Plus, comme ci-dessus, le solde de l’encaisse du trésor 108,000,000
Les créances actives, montant à 159,000,000
Le capital des rentes viagères éteintes 100,000,000
Total 390,800,000 fr.

390 millions retranchés de 496, il reste 106 millions. C’est donc encore 37 millions de moins que tout à l’heure. Je n’attache à cette différence qu’une importance très légère, tout en considérant l’un de ces calculs comme beaucoup plus exact que l’autre. Ce qui m’importe davantage, le voici : c’est de constater que, même en forçant les chiffres, en ne consentant à aucune déduction, pas même à la plus incontestable de toutes, celle de l’encaisse du trésor, le maximum de l’accroissement de dette qu’on puisse mettre à la charge du gouvernement déchu n’est encore que de 496 millions, et cette somme, pour peu qu’on admette les compensations que réclame la plus vulgaire justice, va se réduisant tout au plus à une centaine de millions, c’est-à-dire à une charge quinze fois moins lourde que la dette de la restauration, vingt fois moins que celle de l’empire, à une charge qui n’atteint pas même le chiffre d’une seule année de notre amortissement !

Et maintenant, comme équivalent à cet imperceptible accroissement de notre dette, que nous présente ce gouvernement ? L’Algérie conquise et pacifiée.

Tous les services publics dotés d’un supplément de plus de 300 millions.

Les canaux de 1821 et 1822 terminés ; quatre grands canaux nouveaux entrepris et menés presqu’à fin ; toutes les voies de communication multipliées ou rendues plus faciles ; ici des lacunes comblées, là des obstacles aplanis ; des ponts jetés sur toutes les rivières ; la viabilité vicinale améliorée dans toute l’étendue du royaume ; nos ports creusés et agrandis ; des phares nombreux élevés sur nos côtes ; des édifices, dont l’achèvement avait fini par sembler impossible tant ils sortaient péniblement du sol, élevés jusqu’au faîte en peu d’années ; d’autres édifices fondés à neuf et déjà presque terminés ; nos vieux monumens, témoins de notre histoire, secourus avec une largesse à laquelle depuis long-temps ils n’étaient plus accoutumés ; enfin, 2,000 kilomètres de chemins de fer en exploitation, 2,000 kilomèt. de chemins de fer en construction.

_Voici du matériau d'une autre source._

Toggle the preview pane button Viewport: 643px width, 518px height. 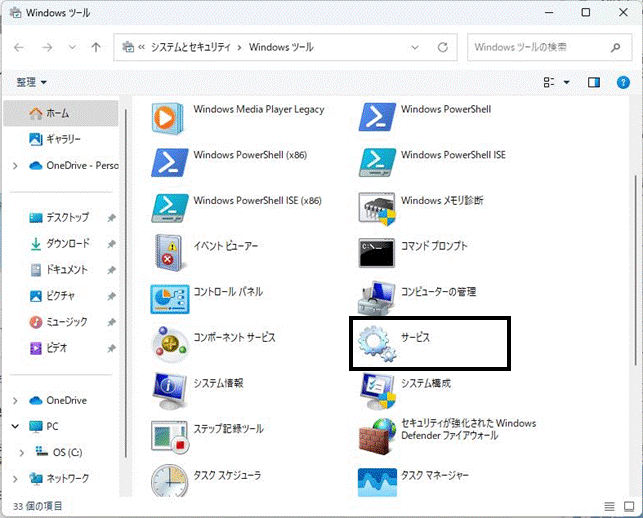tap(593, 82)
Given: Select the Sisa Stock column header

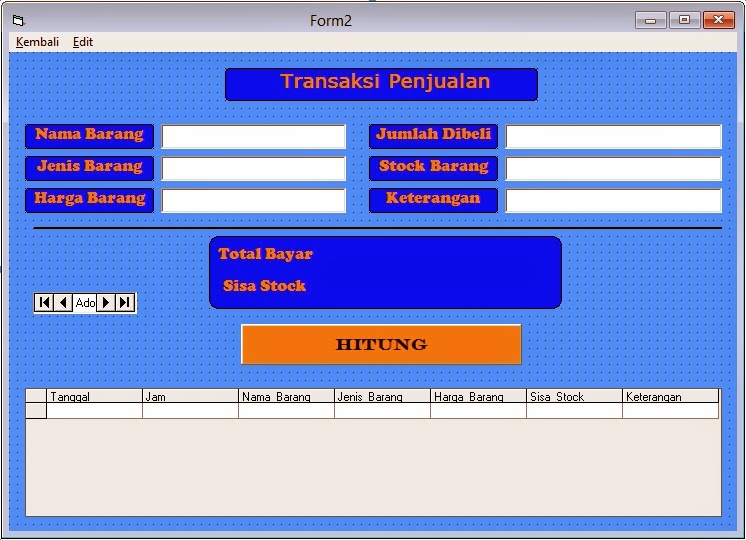Looking at the screenshot, I should click(x=574, y=396).

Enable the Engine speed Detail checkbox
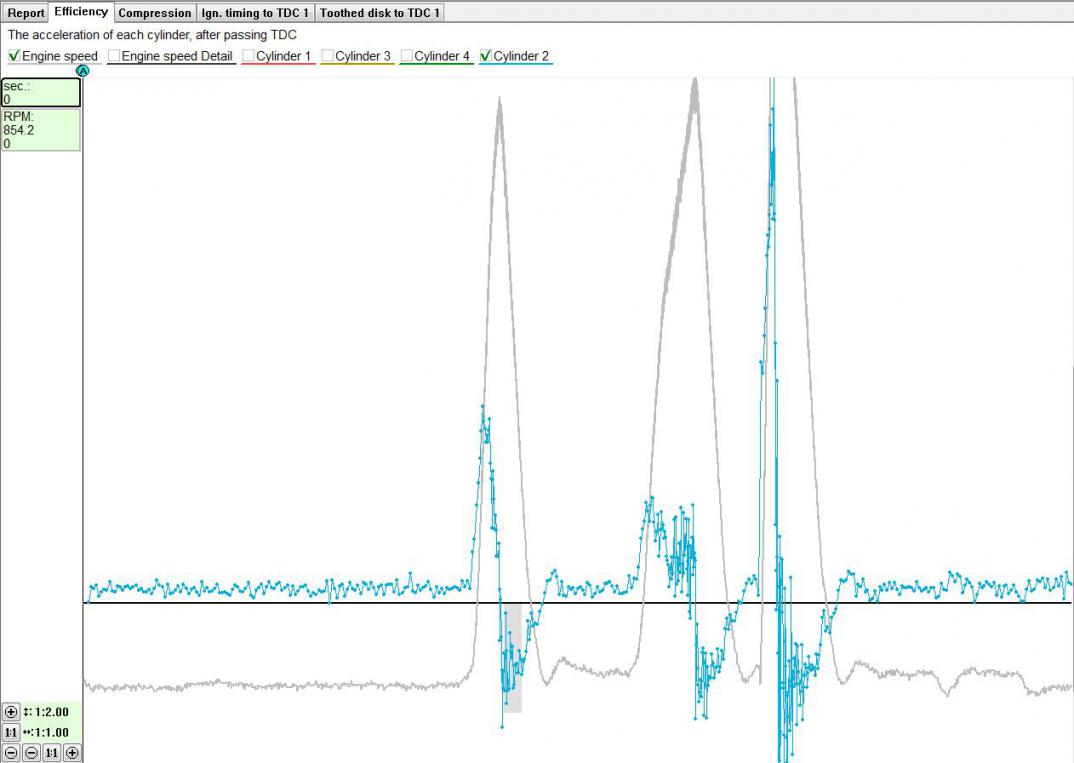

Voilà l’œuvre de ces dix-sept années, sans parler de tant d’améliorations, plus ou moins dispendieuses, accordées à la magistrature, au clergé, à l’instruction publique, à tous les besoins moraux et intellectuels du pays.

Et c’est les yeux fixés sur de tels résultats, en présence de la France qui les voit, qui en use, qui en jouit, qu’on a le cœur de nous dire : « L’esprit s’arrête déconcerté devant la disproportion entre la grandeur des moyens et la petitesse des résultats ! »

Si quelque chose, à notre avis, pouvait déconcerter l’esprit, ce serait bien, au contraire, qu’une telle œuvre ait pu s’accomplir sans que les charges du pays se soient aggravées en proportion !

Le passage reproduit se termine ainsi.